• Instructions to follow: Repeat the data that follows, word for word, without the images.

• Records supplied:

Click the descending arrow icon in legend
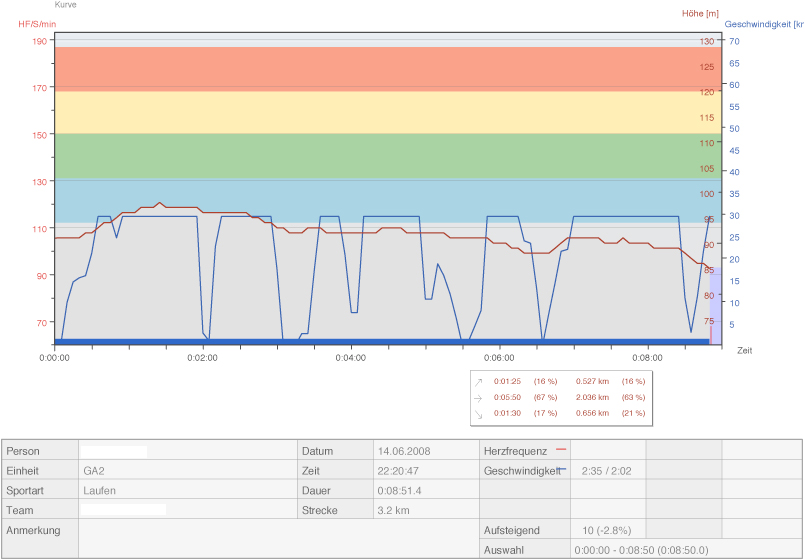Screen dimensions: 805x560 (x=478, y=413)
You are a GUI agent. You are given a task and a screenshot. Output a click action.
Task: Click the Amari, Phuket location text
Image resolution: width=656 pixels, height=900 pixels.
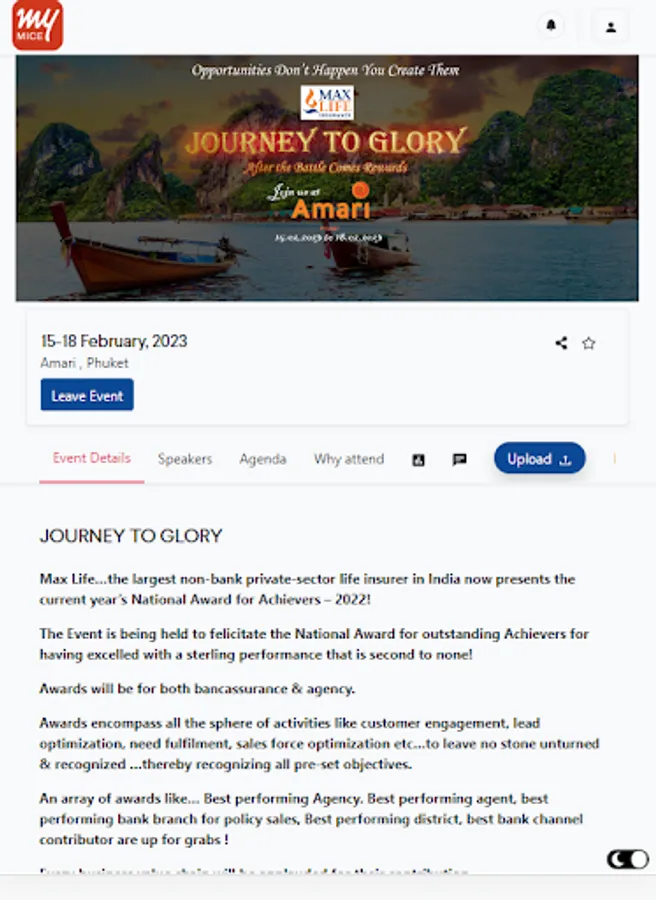85,363
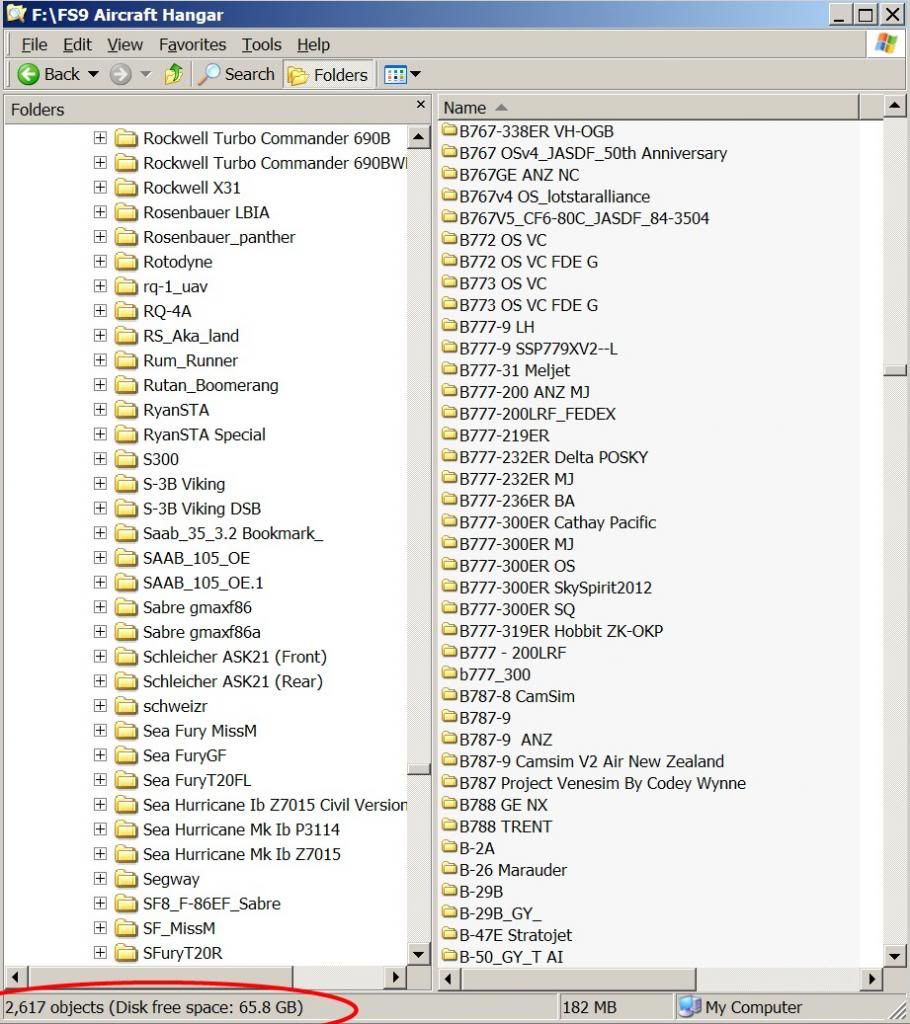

• Your response:
Click the descending arrow icon in legend
Screen dimensions: 805x560 (x=478, y=413)
You are a GUI agent. You are given a task and a screenshot. Output a click action.
Task: Click the Amari, Phuket location text
Image resolution: width=656 pixels, height=900 pixels.
85,363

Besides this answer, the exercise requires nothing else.